• TASK TO CARRY OUT:
Can you rewrite the rows below, changing every "Output a click action" to "Return a click action" and leaving everything else untouched?

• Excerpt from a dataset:
=-=-=
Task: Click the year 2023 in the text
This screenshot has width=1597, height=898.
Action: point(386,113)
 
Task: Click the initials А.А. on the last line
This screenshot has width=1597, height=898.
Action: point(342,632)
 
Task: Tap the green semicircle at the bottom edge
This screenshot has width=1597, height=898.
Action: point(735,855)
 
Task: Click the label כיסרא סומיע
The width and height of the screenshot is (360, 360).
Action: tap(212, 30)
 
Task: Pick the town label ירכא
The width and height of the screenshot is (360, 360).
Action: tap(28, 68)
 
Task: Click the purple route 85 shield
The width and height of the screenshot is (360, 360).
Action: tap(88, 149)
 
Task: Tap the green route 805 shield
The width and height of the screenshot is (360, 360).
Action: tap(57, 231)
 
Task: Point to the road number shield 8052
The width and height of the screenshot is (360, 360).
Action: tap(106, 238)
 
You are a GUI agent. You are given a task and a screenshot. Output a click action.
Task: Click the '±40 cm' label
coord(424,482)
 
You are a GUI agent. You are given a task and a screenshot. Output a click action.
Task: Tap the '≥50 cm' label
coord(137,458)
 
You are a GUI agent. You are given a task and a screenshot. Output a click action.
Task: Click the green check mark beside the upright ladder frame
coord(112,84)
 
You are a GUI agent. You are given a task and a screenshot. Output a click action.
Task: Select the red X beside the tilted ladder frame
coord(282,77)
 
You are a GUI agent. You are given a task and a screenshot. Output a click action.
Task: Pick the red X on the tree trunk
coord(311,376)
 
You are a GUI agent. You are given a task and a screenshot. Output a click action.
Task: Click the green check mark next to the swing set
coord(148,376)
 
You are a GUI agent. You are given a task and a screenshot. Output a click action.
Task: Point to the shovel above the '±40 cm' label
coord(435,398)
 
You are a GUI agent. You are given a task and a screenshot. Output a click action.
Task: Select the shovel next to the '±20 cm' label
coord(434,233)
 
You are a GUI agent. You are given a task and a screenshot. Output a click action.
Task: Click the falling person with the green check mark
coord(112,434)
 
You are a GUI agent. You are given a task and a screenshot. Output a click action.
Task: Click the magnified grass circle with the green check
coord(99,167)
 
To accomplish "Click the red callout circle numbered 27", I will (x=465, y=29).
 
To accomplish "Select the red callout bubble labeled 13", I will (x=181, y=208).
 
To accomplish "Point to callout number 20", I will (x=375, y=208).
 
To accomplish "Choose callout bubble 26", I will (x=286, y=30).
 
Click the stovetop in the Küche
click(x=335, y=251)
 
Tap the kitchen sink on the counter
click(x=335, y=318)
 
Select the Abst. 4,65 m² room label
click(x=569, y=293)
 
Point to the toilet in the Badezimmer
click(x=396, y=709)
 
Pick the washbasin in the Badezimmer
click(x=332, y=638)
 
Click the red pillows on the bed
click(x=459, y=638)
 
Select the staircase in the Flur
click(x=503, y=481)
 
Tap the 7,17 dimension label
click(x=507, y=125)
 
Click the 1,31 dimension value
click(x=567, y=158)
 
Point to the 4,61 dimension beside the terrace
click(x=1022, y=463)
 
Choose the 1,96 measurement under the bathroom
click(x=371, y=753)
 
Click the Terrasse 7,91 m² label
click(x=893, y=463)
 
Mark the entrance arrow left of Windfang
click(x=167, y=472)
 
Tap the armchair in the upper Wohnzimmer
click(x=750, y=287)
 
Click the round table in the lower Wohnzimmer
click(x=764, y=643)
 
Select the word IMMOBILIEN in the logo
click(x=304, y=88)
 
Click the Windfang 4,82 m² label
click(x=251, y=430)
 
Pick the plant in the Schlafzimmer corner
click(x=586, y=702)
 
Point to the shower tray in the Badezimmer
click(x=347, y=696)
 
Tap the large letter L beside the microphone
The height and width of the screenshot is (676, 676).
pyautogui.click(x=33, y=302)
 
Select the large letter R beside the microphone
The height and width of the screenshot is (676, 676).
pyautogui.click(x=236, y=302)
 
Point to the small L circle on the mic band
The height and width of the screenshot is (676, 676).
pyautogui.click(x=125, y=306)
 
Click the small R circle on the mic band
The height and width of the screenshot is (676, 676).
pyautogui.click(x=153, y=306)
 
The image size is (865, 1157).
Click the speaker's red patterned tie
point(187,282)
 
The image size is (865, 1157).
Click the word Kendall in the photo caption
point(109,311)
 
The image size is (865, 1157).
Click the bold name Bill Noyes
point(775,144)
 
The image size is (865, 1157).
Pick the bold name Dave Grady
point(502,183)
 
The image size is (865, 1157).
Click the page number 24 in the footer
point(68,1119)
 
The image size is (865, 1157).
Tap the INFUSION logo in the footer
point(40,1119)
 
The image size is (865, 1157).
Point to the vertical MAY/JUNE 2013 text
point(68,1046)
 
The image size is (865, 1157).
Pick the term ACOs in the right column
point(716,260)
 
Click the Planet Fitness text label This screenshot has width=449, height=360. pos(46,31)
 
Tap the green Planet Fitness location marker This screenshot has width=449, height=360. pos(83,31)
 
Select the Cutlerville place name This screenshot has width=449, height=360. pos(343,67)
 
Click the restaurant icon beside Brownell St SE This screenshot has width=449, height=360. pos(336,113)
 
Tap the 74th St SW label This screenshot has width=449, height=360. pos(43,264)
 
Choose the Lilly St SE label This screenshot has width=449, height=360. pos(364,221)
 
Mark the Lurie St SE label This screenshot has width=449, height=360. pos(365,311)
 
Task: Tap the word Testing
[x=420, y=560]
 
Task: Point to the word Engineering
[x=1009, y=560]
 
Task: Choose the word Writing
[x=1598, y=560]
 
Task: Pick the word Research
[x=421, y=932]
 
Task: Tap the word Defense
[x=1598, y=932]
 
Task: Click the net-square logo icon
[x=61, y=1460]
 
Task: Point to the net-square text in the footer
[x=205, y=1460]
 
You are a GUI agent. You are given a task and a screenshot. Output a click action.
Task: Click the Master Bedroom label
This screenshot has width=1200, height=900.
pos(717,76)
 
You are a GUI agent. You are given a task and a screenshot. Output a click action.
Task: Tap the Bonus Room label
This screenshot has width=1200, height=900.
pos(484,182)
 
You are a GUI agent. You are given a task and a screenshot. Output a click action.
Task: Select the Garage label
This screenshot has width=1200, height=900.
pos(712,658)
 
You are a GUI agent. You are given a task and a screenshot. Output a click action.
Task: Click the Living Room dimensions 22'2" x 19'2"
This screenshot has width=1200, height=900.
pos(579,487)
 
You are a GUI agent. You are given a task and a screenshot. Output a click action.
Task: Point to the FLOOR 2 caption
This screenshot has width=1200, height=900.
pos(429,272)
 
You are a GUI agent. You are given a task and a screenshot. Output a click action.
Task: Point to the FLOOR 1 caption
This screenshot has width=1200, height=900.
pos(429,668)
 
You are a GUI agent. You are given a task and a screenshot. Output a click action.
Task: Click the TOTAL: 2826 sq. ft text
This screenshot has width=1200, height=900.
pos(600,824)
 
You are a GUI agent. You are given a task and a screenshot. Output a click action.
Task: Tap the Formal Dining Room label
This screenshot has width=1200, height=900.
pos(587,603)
=-=-=
• EXERCISE SOLUTION:
Task: Click the year 2023 in the text
This screenshot has width=1597, height=898.
Action: point(386,113)
 
Task: Click the initials А.А. on the last line
This screenshot has width=1597, height=898.
Action: point(342,632)
 
Task: Tap the green semicircle at the bottom edge
This screenshot has width=1597, height=898.
Action: point(735,855)
 
Task: Click the label כיסרא סומיע
The width and height of the screenshot is (360, 360).
Action: tap(212, 30)
 
Task: Pick the town label ירכא
The width and height of the screenshot is (360, 360).
Action: tap(28, 68)
 
Task: Click the purple route 85 shield
The width and height of the screenshot is (360, 360).
Action: tap(88, 149)
 
Task: Tap the green route 805 shield
The width and height of the screenshot is (360, 360).
Action: tap(57, 231)
 
Task: Point to the road number shield 8052
The width and height of the screenshot is (360, 360).
Action: tap(106, 238)
 
You are a GUI agent. You are given a task and a screenshot. Return a click action.
Task: Click the '±40 cm' label
coord(424,482)
 
You are a GUI agent. You are given a task and a screenshot. Return a click action.
Task: Tap the '≥50 cm' label
coord(137,458)
 
You are a GUI agent. You are given a task and a screenshot. Return a click action.
Task: Click the green check mark beside the upright ladder frame
coord(112,84)
 
You are a GUI agent. You are given a task and a screenshot. Return a click action.
Task: Select the red X beside the tilted ladder frame
coord(282,77)
 
You are a GUI agent. You are given a task and a screenshot. Return a click action.
Task: Pick the red X on the tree trunk
coord(311,376)
 
You are a GUI agent. You are given a task and a screenshot. Return a click action.
Task: Click the green check mark next to the swing set
coord(148,376)
 
You are a GUI agent. You are given a task and a screenshot. Return a click action.
Task: Point to the shovel above the '±40 cm' label
coord(435,398)
 
You are a GUI agent. You are given a task and a screenshot. Return a click action.
Task: Select the shovel next to the '±20 cm' label
coord(434,233)
 
You are a GUI agent. You are given a task and a screenshot. Return a click action.
Task: Click the falling person with the green check mark
coord(112,434)
 
You are a GUI agent. You are given a task and a screenshot. Return a click action.
Task: Click the magnified grass circle with the green check
coord(99,167)
 
To accomplish "Click the red callout circle numbered 27", I will (x=465, y=29).
 
To accomplish "Select the red callout bubble labeled 13", I will (x=181, y=208).
 
To accomplish "Point to callout number 20", I will (x=375, y=208).
 
To accomplish "Choose callout bubble 26", I will (x=286, y=30).
 
Click the stovetop in the Küche
click(x=335, y=251)
 
Tap the kitchen sink on the counter
click(x=335, y=318)
 
Select the Abst. 4,65 m² room label
click(x=569, y=293)
 
Point to the toilet in the Badezimmer
click(x=396, y=709)
 
Pick the washbasin in the Badezimmer
click(x=332, y=638)
 
Click the red pillows on the bed
click(x=459, y=638)
 
Select the staircase in the Flur
click(x=503, y=481)
 
Tap the 7,17 dimension label
click(x=507, y=125)
 
Click the 1,31 dimension value
click(x=567, y=158)
 
Point to the 4,61 dimension beside the terrace
click(x=1022, y=463)
 
Choose the 1,96 measurement under the bathroom
click(x=371, y=753)
 
Click the Terrasse 7,91 m² label
click(x=893, y=463)
 
Mark the entrance arrow left of Windfang
click(x=167, y=472)
 
Tap the armchair in the upper Wohnzimmer
click(x=750, y=287)
 
Click the round table in the lower Wohnzimmer
click(x=764, y=643)
 
Select the word IMMOBILIEN in the logo
click(x=304, y=88)
 
Click the Windfang 4,82 m² label
click(x=251, y=430)
 
Pick the plant in the Schlafzimmer corner
click(x=586, y=702)
 
Point to the shower tray in the Badezimmer
click(x=347, y=696)
 
Tap the large letter L beside the microphone
The height and width of the screenshot is (676, 676).
pyautogui.click(x=33, y=302)
 
Select the large letter R beside the microphone
The height and width of the screenshot is (676, 676).
pyautogui.click(x=236, y=302)
 
Point to the small L circle on the mic band
The height and width of the screenshot is (676, 676).
pyautogui.click(x=125, y=306)
 
Click the small R circle on the mic band
The height and width of the screenshot is (676, 676).
pyautogui.click(x=153, y=306)
 
The image size is (865, 1157).
Click the speaker's red patterned tie
point(187,282)
 
The image size is (865, 1157).
Click the word Kendall in the photo caption
point(109,311)
 
The image size is (865, 1157).
Click the bold name Bill Noyes
point(775,144)
 
The image size is (865, 1157).
Pick the bold name Dave Grady
point(502,183)
 
The image size is (865, 1157).
Click the page number 24 in the footer
point(68,1119)
 
The image size is (865, 1157).
Tap the INFUSION logo in the footer
point(40,1119)
 
The image size is (865, 1157).
Point to the vertical MAY/JUNE 2013 text
point(68,1046)
 
The image size is (865, 1157).
Pick the term ACOs in the right column
point(716,260)
 
Click the Planet Fitness text label This screenshot has width=449, height=360. pos(46,31)
 
Tap the green Planet Fitness location marker This screenshot has width=449, height=360. pos(83,31)
 
Select the Cutlerville place name This screenshot has width=449, height=360. pos(343,67)
 
Click the restaurant icon beside Brownell St SE This screenshot has width=449, height=360. pos(336,113)
 
Tap the 74th St SW label This screenshot has width=449, height=360. pos(43,264)
 
Choose the Lilly St SE label This screenshot has width=449, height=360. pos(364,221)
 
Mark the Lurie St SE label This screenshot has width=449, height=360. pos(365,311)
 
Task: Tap the word Testing
[x=420, y=560]
 
Task: Point to the word Engineering
[x=1009, y=560]
 
Task: Choose the word Writing
[x=1598, y=560]
 
Task: Pick the word Research
[x=421, y=932]
 
Task: Tap the word Defense
[x=1598, y=932]
 
Task: Click the net-square logo icon
[x=61, y=1460]
 
Task: Point to the net-square text in the footer
[x=205, y=1460]
 
You are a GUI agent. You are given a task and a screenshot. Return a click action.
Task: Click the Master Bedroom label
This screenshot has width=1200, height=900.
pos(717,76)
 
You are a GUI agent. You are given a task and a screenshot. Return a click action.
Task: Tap the Bonus Room label
This screenshot has width=1200, height=900.
pos(484,182)
 
You are a GUI agent. You are given a task and a screenshot. Return a click action.
Task: Select the Garage label
This screenshot has width=1200, height=900.
pos(712,658)
 
You are a GUI agent. You are given a task and a screenshot. Return a click action.
Task: Click the Living Room dimensions 22'2" x 19'2"
This screenshot has width=1200, height=900.
pos(579,487)
 
You are a GUI agent. You are given a task and a screenshot. Return a click action.
Task: Point to the FLOOR 2 caption
This screenshot has width=1200, height=900.
pos(429,272)
 
You are a GUI agent. You are given a task and a screenshot. Return a click action.
Task: Point to the FLOOR 1 caption
This screenshot has width=1200, height=900.
pos(429,668)
 
You are a GUI agent. You are given a task and a screenshot. Return a click action.
Task: Click the TOTAL: 2826 sq. ft text
This screenshot has width=1200, height=900.
pos(600,824)
 
You are a GUI agent. You are given a task and a screenshot. Return a click action.
Task: Tap the Formal Dining Room label
This screenshot has width=1200, height=900.
pos(587,603)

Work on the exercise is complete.